Os 218 anos de obras maçônicas na Bahia foram celebrados ontem em sessão especial no plenário da Casa. O evento proposto e presidido pelo deputado estadual Bira Corôa (PT) teve como tema "Qual sua obra?", e contou com a presença de autoridades de confrarias maçônicas de todo o estado. Na oportunidade, foram homenageadas com o Troféu Cipriano Barata iniciativas sociais e filantrópicas.
Proponente da sessão especial pelo terceiro ano consecutivo, o petista Bira Corôa falou do seu orgulho em estreitar os laços da sociedade baiana com a Maçonaria. "A história do nosso mandato é baseada na busca da igualdade de direitos e oportunidades, na construção de uma sociedade mais justa e igualitária. A maçonaria há mais de dois séculos trabalha para fortalecer o alicerce social, cultivando o respeito ao próximo e o trabalho voluntário”, ressaltou o parlamentar.
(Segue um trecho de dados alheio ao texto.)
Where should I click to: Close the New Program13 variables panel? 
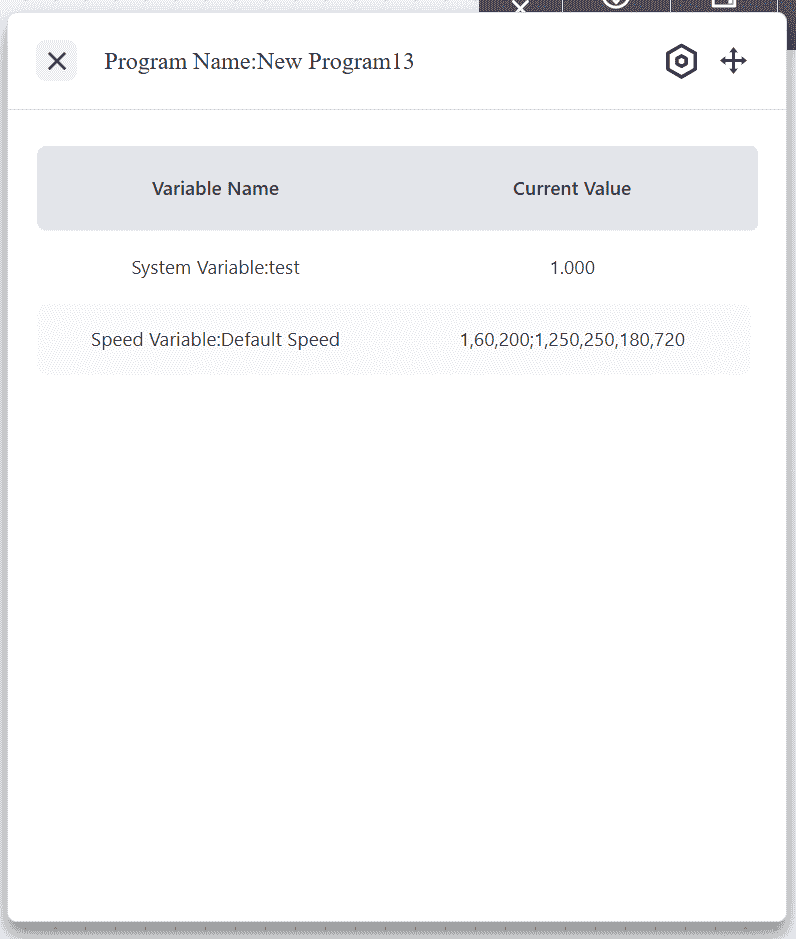click(57, 61)
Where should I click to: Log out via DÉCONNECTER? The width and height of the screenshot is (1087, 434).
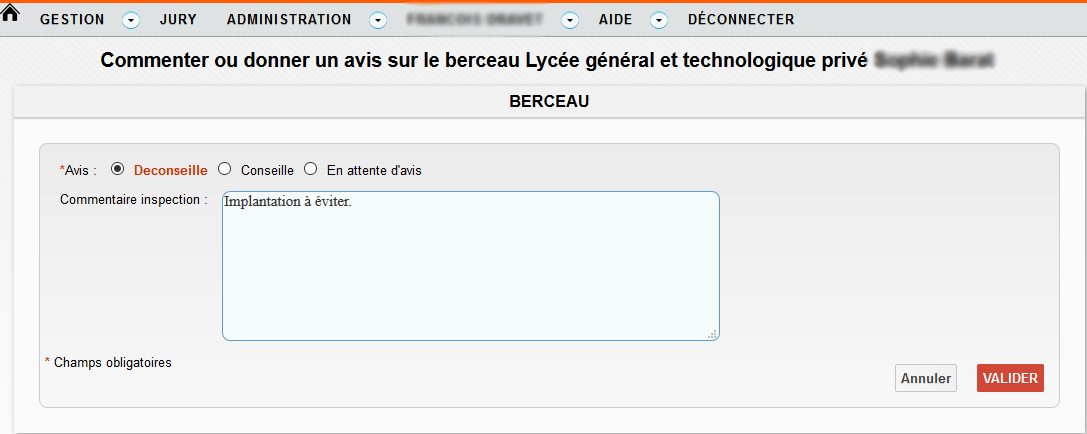pyautogui.click(x=741, y=20)
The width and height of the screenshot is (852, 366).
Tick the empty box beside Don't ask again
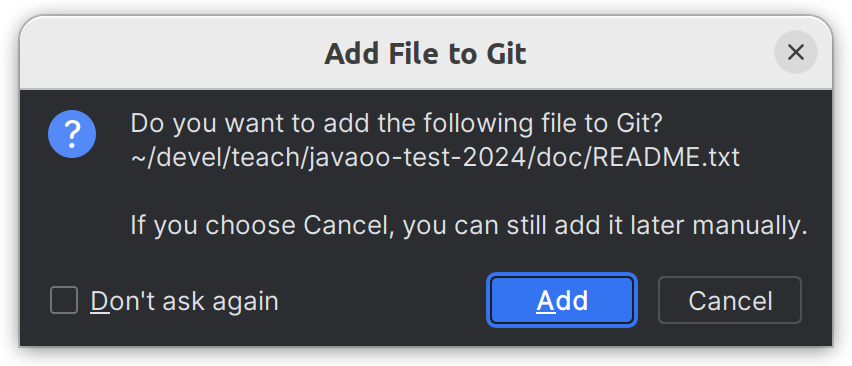tap(64, 300)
Bira Corôa também falou aos presentes sobre o projeto de lei de sua autoria que tramita na Casa Legislativa, o qual institui o Dia Estadual da Maçonaria, já com parecer favorável na Comissão Constituição e Justiça (CCJ).
O professor de formação e membro da maçonaria na Bahia, Taiguara Almeida, ministrou a palestra magna e salientou a necessidade de se prestar mais atenção para os princípios fundamentais que regem o trabalho da Maçonaria, a Liberdade, Igualdade e Fraternidade, princípios que impulsionaram a Revolução Francesa e exortou os presentes a pautarem suas vidas pelos bons exemplos. “Não importa a quantidade de erros ou acertos que acumule, paute-se sempre pelos bons exemplos”, repetiu, com veemência.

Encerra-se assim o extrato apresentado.